> [Exercise details] Could you set down every entry exactly as it stands, without the images?

> [Stored records]
• • •

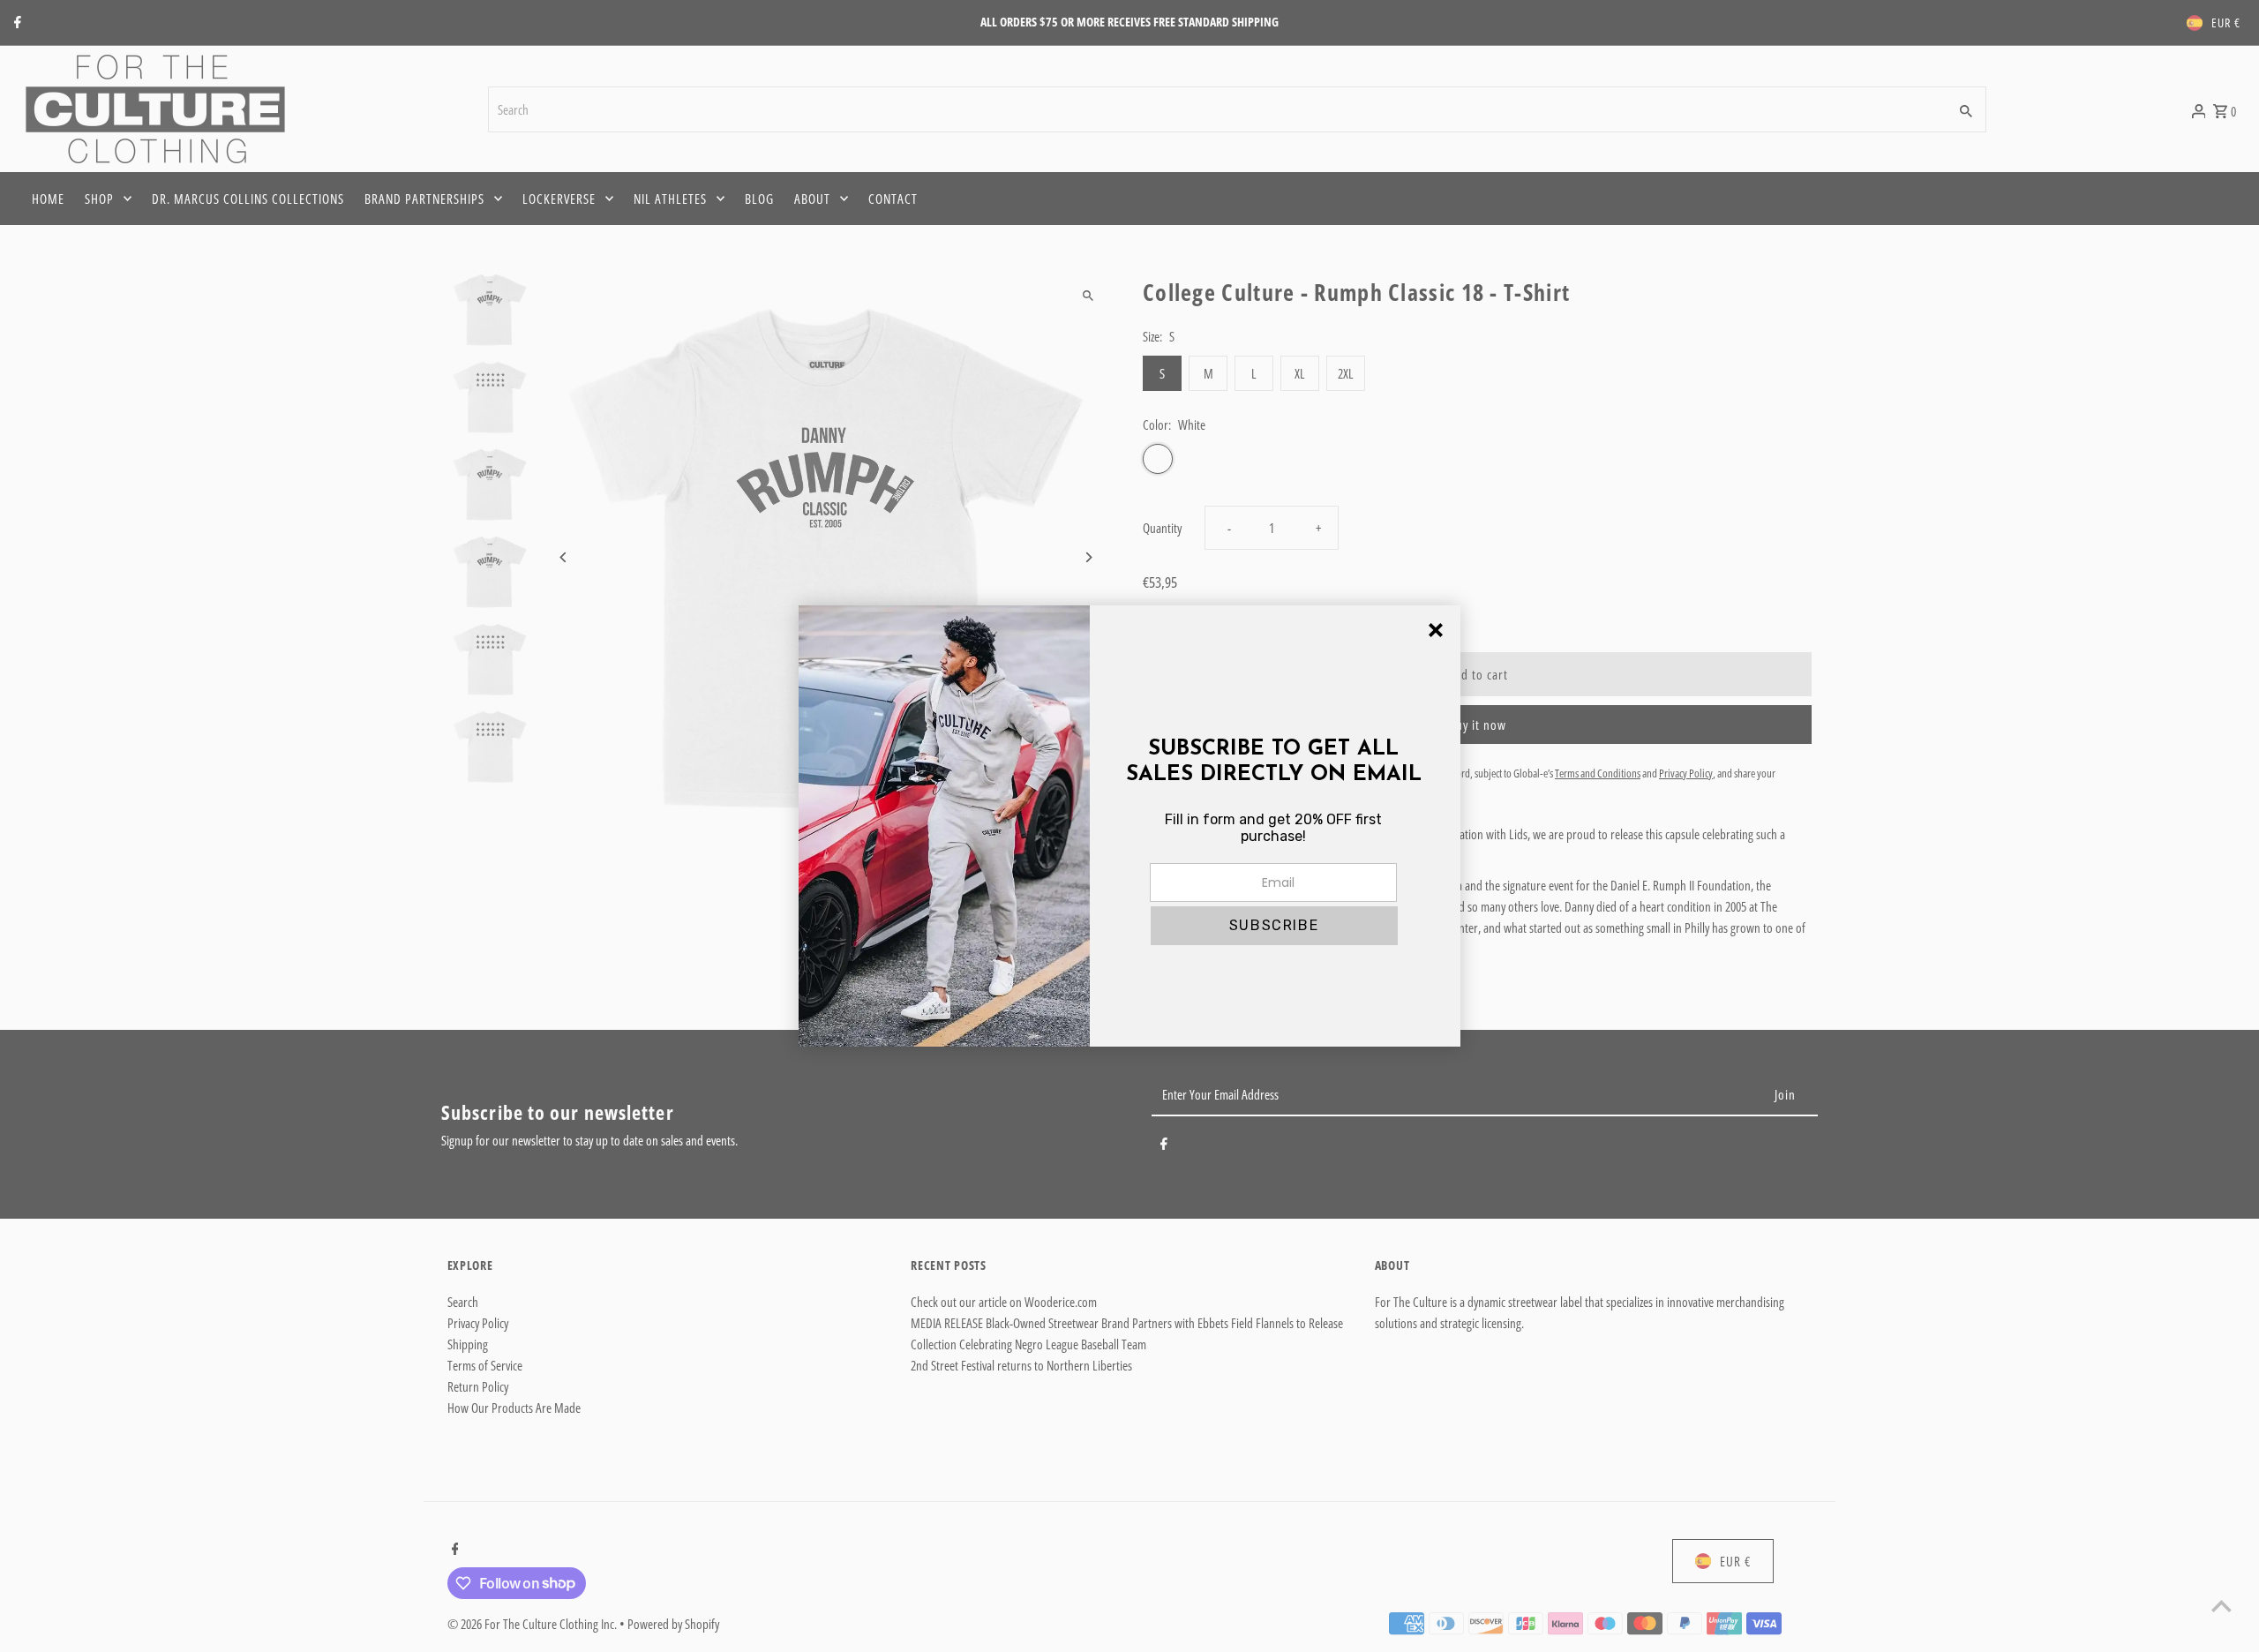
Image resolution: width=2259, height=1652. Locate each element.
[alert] (1129, 826)
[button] (1274, 925)
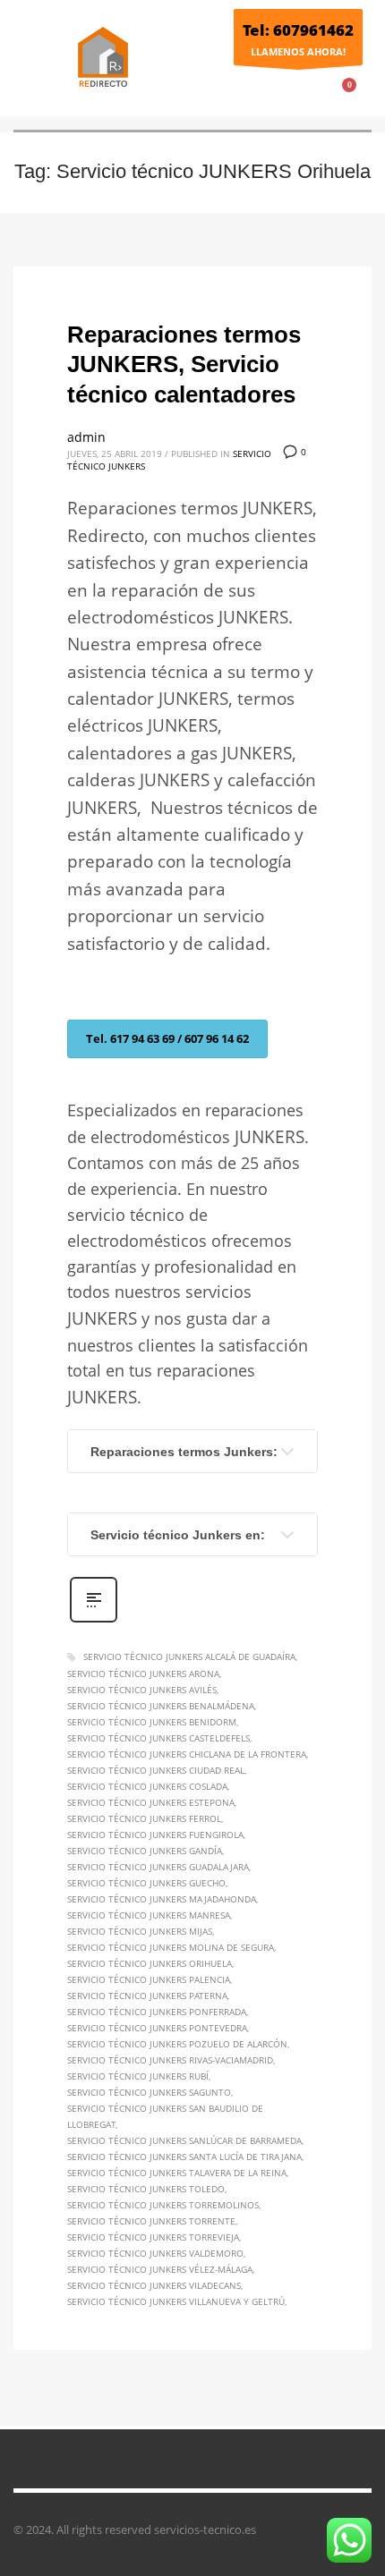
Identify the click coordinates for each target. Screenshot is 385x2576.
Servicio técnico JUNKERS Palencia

• • •

> [Written solution]
Image resolution: width=2259, height=1652. Locate each element.
[alert] (1129, 826)
[button] (1274, 925)
Identify the click coordinates for each target. Screenshot is 385x2576.
Servicio técnico JUNKERS Palencia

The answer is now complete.